Abstract
Background
Ephrin-A2, a member of the Eph receptor subgroup, is used in diagnosing and determining the prognosis of prostate cancer. However, the role of ephrin-A2 in prostate cancer is remains elusive.
Methods
We established stable clones overexpressing or silencing ephrin-A2 from prostate cancer cells. Then, CCK-8 was used in analyzing the proliferation ability of cells. CD31 staining was used in evaluating angiogenesis. Migration and invasion assay were conducted in vivo and in vitro.
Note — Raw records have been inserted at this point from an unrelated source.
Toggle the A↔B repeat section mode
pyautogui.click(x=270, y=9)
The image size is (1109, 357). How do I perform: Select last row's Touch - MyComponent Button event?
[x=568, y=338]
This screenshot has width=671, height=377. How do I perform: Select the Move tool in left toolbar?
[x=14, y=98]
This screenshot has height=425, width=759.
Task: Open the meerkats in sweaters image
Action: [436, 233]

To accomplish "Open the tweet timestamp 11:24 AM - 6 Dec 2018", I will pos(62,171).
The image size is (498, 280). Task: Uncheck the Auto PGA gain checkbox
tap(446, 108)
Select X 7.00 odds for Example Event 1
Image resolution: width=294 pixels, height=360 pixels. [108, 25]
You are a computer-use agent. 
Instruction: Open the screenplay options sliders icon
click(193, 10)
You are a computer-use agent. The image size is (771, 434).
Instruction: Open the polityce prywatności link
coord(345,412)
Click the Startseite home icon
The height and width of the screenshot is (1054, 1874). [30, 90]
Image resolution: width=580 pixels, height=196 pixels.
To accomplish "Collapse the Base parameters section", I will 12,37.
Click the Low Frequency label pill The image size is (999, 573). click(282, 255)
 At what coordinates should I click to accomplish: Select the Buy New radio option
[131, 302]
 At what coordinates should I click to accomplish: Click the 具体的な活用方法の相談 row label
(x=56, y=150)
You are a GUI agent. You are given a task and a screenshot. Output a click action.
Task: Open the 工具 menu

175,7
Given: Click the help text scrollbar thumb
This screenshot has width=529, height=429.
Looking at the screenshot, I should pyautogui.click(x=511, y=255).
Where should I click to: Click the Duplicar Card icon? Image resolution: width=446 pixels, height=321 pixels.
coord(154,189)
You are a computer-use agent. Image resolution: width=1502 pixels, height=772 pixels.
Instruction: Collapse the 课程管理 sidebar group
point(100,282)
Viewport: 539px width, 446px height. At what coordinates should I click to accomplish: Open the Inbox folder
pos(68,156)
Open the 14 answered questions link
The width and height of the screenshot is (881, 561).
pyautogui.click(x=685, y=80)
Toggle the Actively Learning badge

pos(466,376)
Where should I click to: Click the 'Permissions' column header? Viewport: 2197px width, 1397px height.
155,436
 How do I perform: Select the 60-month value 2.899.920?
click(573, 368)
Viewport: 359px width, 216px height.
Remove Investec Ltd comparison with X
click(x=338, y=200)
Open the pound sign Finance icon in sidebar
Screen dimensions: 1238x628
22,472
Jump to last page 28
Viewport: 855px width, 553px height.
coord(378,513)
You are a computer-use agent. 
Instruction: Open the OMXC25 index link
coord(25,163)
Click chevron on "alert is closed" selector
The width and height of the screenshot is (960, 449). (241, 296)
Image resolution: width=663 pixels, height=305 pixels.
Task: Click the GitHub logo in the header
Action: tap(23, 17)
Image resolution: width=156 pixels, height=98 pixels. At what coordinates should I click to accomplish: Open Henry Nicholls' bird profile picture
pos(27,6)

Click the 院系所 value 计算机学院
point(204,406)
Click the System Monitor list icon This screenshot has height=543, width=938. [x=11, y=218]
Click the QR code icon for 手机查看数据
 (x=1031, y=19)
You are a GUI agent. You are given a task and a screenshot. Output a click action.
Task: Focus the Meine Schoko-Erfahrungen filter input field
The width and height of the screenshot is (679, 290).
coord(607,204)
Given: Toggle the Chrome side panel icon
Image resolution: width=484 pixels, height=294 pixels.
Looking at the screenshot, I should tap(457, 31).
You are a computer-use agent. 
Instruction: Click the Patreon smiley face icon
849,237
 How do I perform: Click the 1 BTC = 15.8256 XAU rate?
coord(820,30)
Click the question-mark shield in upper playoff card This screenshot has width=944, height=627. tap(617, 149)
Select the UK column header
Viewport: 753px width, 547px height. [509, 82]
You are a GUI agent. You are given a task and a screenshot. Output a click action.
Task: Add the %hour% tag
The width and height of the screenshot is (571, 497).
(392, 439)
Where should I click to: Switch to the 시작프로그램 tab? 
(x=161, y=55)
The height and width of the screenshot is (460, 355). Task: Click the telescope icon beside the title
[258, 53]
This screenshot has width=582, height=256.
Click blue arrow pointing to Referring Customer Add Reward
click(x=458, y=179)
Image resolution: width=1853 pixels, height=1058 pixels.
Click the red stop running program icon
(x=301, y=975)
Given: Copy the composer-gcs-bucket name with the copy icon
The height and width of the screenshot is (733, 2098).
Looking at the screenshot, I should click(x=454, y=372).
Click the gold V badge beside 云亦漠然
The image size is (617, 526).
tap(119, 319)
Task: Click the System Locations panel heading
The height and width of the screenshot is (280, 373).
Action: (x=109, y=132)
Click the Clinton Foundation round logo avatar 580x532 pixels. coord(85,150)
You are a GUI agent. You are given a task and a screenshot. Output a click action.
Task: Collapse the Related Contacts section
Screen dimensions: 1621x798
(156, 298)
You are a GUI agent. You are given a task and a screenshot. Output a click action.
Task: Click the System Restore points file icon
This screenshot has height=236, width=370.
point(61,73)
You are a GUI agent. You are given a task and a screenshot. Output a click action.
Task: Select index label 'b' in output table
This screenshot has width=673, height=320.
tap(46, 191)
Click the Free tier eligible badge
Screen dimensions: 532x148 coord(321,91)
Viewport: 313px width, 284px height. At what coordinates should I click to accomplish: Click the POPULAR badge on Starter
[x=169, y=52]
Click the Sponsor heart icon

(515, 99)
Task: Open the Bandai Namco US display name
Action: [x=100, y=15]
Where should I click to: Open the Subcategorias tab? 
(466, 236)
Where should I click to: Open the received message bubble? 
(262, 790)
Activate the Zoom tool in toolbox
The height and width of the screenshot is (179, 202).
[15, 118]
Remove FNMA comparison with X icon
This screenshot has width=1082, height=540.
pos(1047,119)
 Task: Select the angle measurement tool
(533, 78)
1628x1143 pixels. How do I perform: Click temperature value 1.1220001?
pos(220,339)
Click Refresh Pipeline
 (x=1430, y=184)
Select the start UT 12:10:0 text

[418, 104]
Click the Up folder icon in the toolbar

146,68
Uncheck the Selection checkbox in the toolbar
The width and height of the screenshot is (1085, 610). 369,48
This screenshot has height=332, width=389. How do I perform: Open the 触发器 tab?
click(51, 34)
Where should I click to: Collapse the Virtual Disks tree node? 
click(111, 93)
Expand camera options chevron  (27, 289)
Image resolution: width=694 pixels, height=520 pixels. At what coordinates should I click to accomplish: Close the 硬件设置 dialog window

The expression of EMT-related markers was evaluated in prostate cancer cells through Western blotting.
Results
We revealed that the ectopic expression of ephrin-A2 in prostate cancer cells facilitated cell migration and invasion in vitro and promoted tumor metastasis and angiogenesis in vivo and that the silencing of ephrin-A2 completely reversed this effect. Although ephrin-A2 did not affect tumor cell proliferation in vitro, ephrin-A2 significantly promoted primary tumor growth in vivo. Furthermore, to determine the biological function of ephrin-A2, we assayed the expression of EMT-related markers in stable-established cell lines. Results showed that the overexpression of ephrin-A2 in prostate cancer cells down-regulated the expression of epithelial markers (ZO-1, E-cadherin, and claudin-1) and up-regulated the expression of mesenchymal markers (N-cadherin, β-catenin, vimentin, Slug, and Snail), but the knocking out of ephrin-A2 opposed the effects on the expression of EMT markers.
Conclusions
These findings indicate that ephrin-A2 promotes prostate cancer metastasis by enhancing angiogenesis and promoting EMT and may be a potentially therapeutic target in metastatic prostate cancer.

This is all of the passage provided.